:: Exercise input

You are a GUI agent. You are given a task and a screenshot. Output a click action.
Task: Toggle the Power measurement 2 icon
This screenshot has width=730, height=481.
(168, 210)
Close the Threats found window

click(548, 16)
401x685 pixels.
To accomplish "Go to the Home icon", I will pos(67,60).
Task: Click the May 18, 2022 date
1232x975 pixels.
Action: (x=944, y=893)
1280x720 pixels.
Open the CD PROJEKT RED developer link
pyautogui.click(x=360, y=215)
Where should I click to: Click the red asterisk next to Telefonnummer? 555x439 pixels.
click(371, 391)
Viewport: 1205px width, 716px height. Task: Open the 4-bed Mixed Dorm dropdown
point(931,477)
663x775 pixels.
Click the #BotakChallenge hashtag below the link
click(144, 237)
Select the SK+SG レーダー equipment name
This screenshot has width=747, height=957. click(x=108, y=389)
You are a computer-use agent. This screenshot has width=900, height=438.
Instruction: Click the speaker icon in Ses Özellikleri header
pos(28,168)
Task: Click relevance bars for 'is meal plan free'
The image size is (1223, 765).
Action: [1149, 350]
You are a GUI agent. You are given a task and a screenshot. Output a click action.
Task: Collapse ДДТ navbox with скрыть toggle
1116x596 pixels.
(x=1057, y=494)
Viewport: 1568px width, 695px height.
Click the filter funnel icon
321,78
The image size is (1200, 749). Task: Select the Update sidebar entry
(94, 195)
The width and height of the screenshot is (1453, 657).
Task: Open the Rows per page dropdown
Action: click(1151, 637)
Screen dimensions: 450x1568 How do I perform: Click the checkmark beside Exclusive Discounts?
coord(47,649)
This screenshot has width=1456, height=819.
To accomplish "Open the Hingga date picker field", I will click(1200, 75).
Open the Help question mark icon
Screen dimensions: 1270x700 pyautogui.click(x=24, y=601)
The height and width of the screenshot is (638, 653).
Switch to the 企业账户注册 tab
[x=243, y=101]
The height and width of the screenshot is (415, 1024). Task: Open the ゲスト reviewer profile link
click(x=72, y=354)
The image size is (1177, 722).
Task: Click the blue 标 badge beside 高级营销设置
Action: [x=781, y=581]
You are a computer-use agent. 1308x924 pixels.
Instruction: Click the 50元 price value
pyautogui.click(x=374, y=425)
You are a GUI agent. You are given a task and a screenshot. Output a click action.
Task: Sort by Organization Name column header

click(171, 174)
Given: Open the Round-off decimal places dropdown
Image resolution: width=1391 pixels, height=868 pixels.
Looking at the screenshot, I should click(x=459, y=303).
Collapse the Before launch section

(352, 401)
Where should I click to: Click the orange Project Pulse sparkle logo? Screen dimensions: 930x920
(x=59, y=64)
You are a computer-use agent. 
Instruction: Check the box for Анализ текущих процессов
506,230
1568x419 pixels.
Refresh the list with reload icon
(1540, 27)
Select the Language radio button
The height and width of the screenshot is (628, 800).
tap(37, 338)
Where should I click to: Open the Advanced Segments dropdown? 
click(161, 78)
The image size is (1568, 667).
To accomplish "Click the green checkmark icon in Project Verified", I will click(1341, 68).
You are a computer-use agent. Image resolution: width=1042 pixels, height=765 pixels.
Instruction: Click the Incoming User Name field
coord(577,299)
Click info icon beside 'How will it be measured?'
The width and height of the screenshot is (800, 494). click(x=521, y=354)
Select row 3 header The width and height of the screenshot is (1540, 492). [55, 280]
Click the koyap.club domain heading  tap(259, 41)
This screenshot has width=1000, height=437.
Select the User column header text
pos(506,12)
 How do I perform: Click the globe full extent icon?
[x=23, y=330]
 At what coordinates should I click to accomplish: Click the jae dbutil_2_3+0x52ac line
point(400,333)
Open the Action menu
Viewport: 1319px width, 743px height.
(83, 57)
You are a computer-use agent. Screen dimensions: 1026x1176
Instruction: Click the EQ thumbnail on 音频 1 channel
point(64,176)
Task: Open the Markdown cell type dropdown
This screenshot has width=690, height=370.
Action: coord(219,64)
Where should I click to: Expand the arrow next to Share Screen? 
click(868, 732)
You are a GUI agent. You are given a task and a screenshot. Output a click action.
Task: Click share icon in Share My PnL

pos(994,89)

::::

* Task requirements:
Whenever the word "computer" shows up in a line above, copy that line.

* Answer space:
You are a computer-use agent. This screenshot has width=900, height=438.
You are a computer-use agent. 1308x924 pixels.
You are a computer-use agent. 
You are a computer-use agent. Image resolution: width=1042 pixels, height=765 pixels.
You are a computer-use agent. Screen dimensions: 1026x1176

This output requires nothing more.